Books with Noble County Roots
 

Tonya Holmes Shook writes: "I have another book released last June with stories relating to Perry, the land grant kids and about early day settlers of Perry, God's Breakfast Nook: An Anthology of American Nonfiction Short Stories. I spent my summer vacations with grandparents in Perry.  See Press Release below:"

New Book Reminds Readers of How Things “Used to Be”

During the 1940s, a young Tonya Holmes Shook and her sister took the train from New Mexico to Oklahoma to spend “the summers on wonderful farms” owned by their grandparents.

“I remember distinctly about a danger lurking in hidden places on grandmother and granddad’s farm. This danger was two-legged! He also crowed. That was the meanest rooster I ever saw!” 

“The 1940s are full of memories of squirrel hunting with granddad—a time when a Black Diamond watermelon was halved on the kitchen table with plenty of spoons sticking out of it and begging you to take a bite whenever the spirit moved you.”

“After we finished eating the melon, the hogs ate what we left. It was a time when breakfast consisted of sugar-cured ham or slab bacon and eggs, fresh honey and hot biscuits washed down with coffee. 

We loved to imitate our Grandpa by “saucering” coffee like he did. Although it wasn’t an affluent place by any means, the farm gave us rich memories.”

This is just one of more than two-dozen stories from God’s Breakfast Nook: An Anthology of Americana Nonfiction Short Stories—Shook’s new book that explores the spiritual side of family life. Shook is also author The Drifters, a fiction book about the Melungeon shantyboat people. Both books are published by Marquette Books of Spokane, Wash.
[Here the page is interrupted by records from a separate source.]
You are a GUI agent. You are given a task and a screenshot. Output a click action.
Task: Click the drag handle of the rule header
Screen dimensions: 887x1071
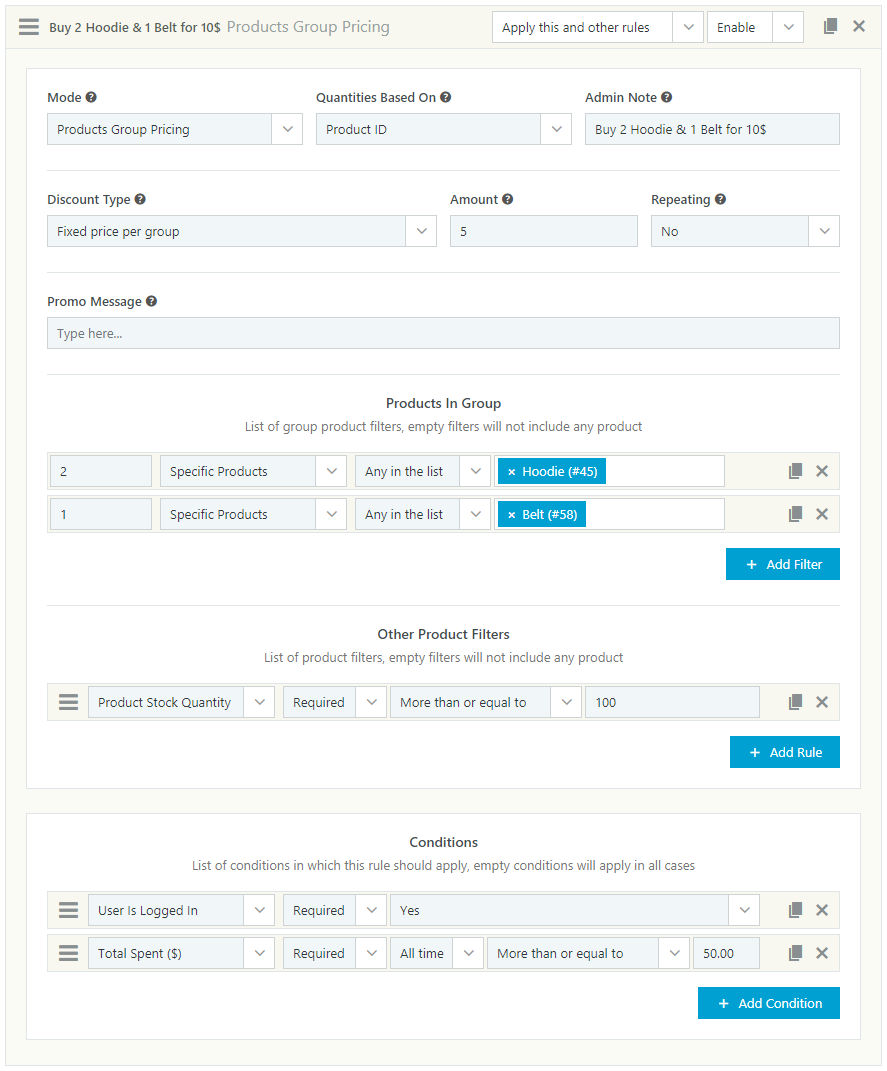(x=29, y=27)
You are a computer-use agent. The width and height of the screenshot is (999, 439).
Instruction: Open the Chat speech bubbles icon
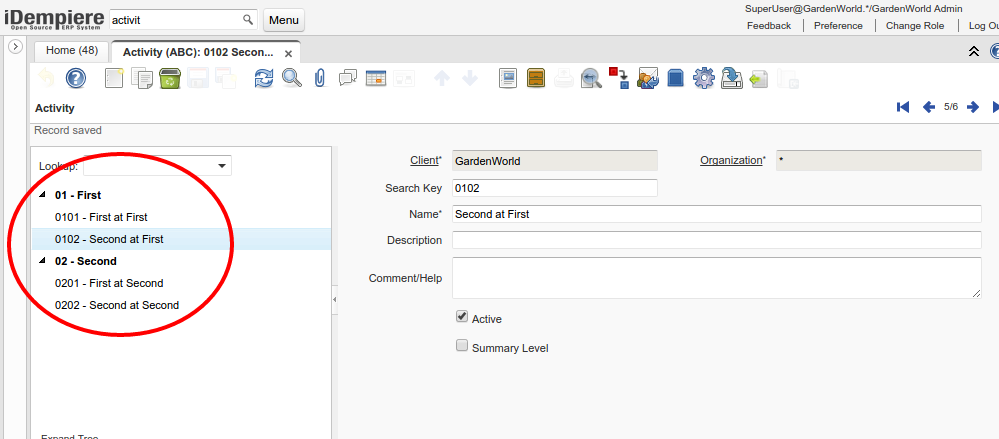pyautogui.click(x=348, y=78)
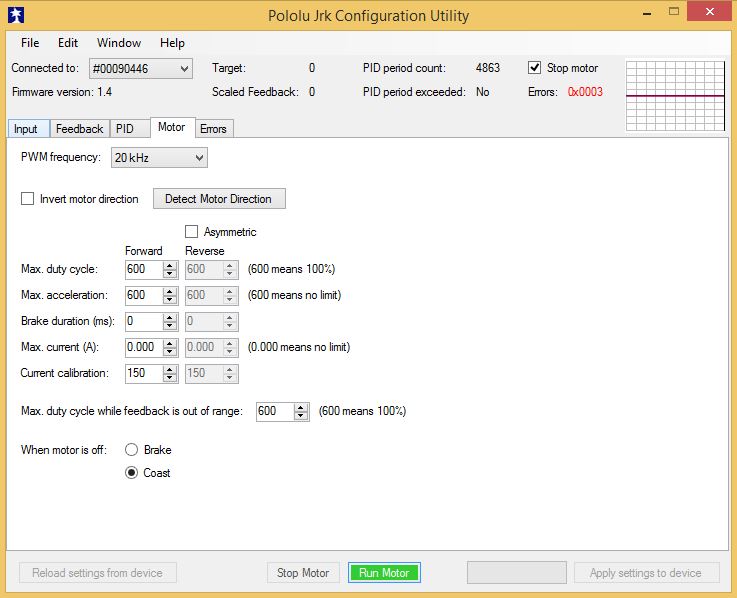Decrease the forward Max. current value
This screenshot has width=737, height=598.
coord(169,351)
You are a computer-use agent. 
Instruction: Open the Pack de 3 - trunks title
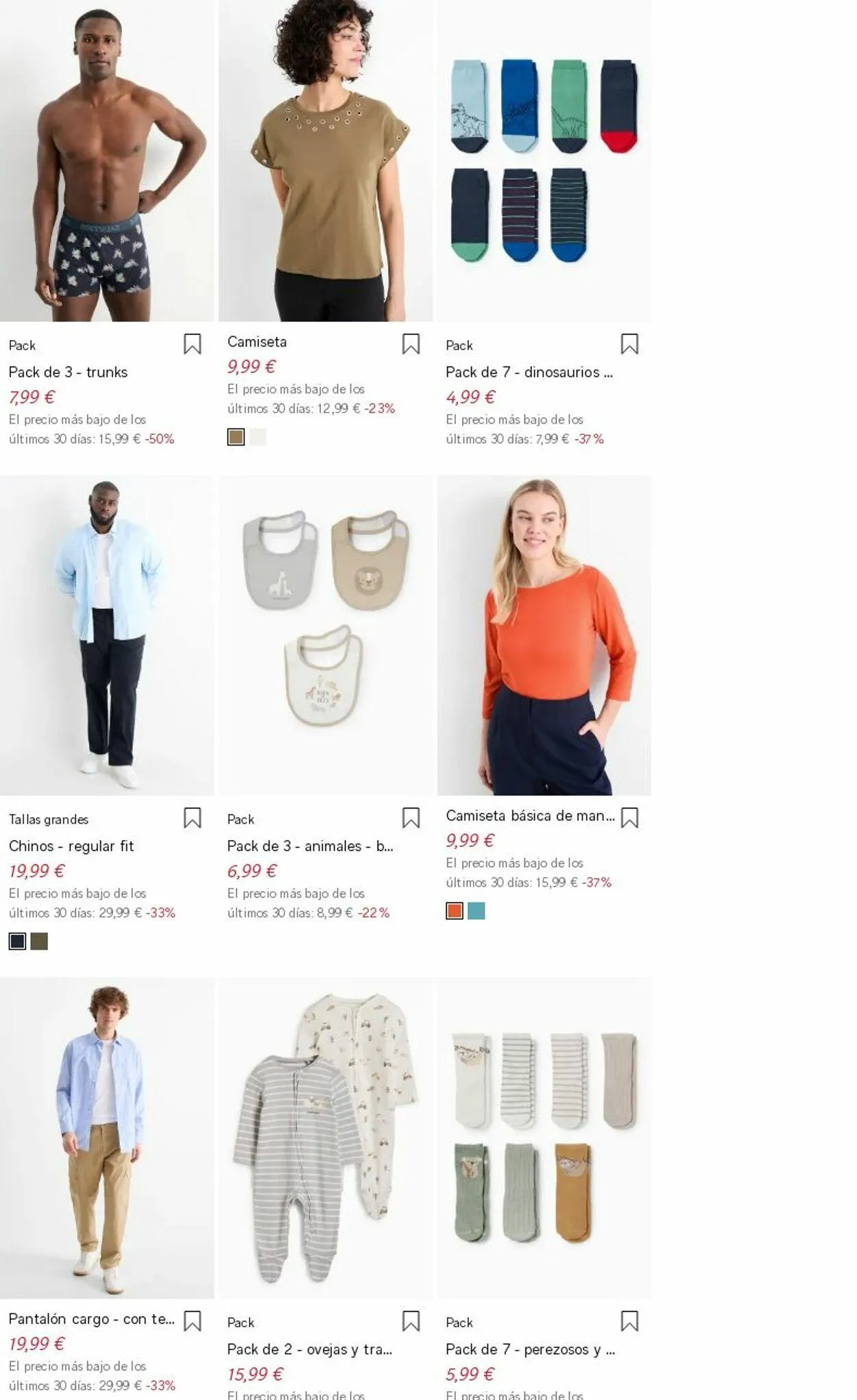tap(68, 372)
The short stories in God’s Breakfast Nook, Shook says, “can be thought of as building bricks of oral history. I have tried to take one little brick at a time to build a bit of Americana from my corner of the pasture.”

Other reviewers agree.

“God’s Breakfast Nook is wonderfully written and causes (one) to reflect upon a time when families were much more cohesive than they are today … when life was simpler and people loved each other more,” says Randy Southerland, minister of New Hope Baptist Church West in Duncan, Okla.

“I am so impressed with the ‘meat’ your book offers … it’s so wonderful to read something with real substance when so much of what is foisted on the public … is just Pablum,” says Linda Harris, a registered nurse from Whitesboro, Texas.

“Your book has intertwined God’s message for people who have the ability to look back over their own lives and see the results,” says Andy Lowe, a mine maintenance director, inspector and special investigator from Phoenix, Arizona.

Tonya Holmes Shook was born in Oklahoma and lived in New Mexico and Texas before returning to Oklahoma in l985. She is the author of Displaced Cherokee: Come Home, Come Home, a book documentary that took First Place in the l986 Open Class Category at the Oklahoma State Fair. The book was endorsed by the Oklahoma Department of Libraries.

Shook’s other book, The Drifters: A Christian Historical Novel About The Melungeon Shantyboat People, is currently being reviewed by a screenwriter in Hollywood. In addition to writing books, Tonya is an accomplished artist and poet. Many of her works have Christian themes.